VOCACIONAL
Desde bien chiquitín, Julito cantaba que daba
gloria oírle. Ya en la cuna, acompasaba los berridos a su respiración, lo que
les dotaba de un volumen y duración acordes a sus demandas: no era lo mismo un
pañal un poco mojado que todo el pastelón de mierda desbordándose por el
elástico y resbalando por sus muslos hasta empapar las sábanas y el colchón. Ni
gritaba igual cuando no encontraba el chupete que cuando se cayó aquel día a la
calle desde el balcón.
De los cuatro hijos era al que más quería
Luciana.
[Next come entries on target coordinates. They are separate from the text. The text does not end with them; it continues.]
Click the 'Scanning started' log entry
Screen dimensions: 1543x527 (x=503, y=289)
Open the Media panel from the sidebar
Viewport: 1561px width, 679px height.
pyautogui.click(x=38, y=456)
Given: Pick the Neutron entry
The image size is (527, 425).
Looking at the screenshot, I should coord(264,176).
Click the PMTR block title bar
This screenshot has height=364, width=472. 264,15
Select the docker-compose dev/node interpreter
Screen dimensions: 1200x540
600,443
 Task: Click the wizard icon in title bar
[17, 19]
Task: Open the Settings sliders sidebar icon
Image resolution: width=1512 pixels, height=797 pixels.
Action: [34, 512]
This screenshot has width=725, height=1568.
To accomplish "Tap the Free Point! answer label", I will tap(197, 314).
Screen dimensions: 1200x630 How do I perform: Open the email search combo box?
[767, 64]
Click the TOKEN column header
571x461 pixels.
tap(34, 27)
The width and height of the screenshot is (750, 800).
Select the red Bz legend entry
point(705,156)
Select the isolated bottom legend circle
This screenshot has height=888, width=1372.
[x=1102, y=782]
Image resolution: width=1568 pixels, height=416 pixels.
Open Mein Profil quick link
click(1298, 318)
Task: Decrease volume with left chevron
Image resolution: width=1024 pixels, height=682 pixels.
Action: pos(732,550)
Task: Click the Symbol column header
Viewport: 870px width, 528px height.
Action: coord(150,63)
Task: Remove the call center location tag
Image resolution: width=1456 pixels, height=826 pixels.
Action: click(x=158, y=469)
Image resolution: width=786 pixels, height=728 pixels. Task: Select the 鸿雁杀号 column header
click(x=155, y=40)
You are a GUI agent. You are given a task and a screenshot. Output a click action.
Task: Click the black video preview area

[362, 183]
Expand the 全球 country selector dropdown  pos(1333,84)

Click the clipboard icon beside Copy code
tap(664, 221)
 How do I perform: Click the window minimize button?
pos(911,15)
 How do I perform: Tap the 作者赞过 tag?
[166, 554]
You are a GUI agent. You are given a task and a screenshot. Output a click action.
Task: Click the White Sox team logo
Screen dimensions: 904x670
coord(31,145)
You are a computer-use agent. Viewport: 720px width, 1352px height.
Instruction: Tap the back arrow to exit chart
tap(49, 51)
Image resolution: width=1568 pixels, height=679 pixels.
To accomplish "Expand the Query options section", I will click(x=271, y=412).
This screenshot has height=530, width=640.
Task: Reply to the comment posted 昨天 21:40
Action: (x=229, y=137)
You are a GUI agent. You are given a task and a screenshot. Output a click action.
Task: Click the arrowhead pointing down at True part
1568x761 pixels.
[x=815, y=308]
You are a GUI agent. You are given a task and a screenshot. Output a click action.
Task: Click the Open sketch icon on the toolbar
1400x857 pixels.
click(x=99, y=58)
Andaba siempre pegado a sus faldas, y como ella era mucho de entonar coplas
y rumbas mientras hacía la casa o despachaba en el colmado, pues el chiquillo
se aprendió todas las canciones. También las de la radio y los programas de
televisión.
Con todo, lo que mejor se le daba era la
zarzuela. «La voz masculina se clasifica en diferentes categorías» explicó una
tarde el maestro de escuela a Luciana mientras se recomponían a toda prisa en
el almacén, «la del niño es barítono tenor».
Por eso cuando el padre regresaba con el barco
después de faenar durante meses en altamar, Luciana obligaba a Julito a soplar
la flauta mientras alguno de los hermanos destrozaba un villancico por Navidad.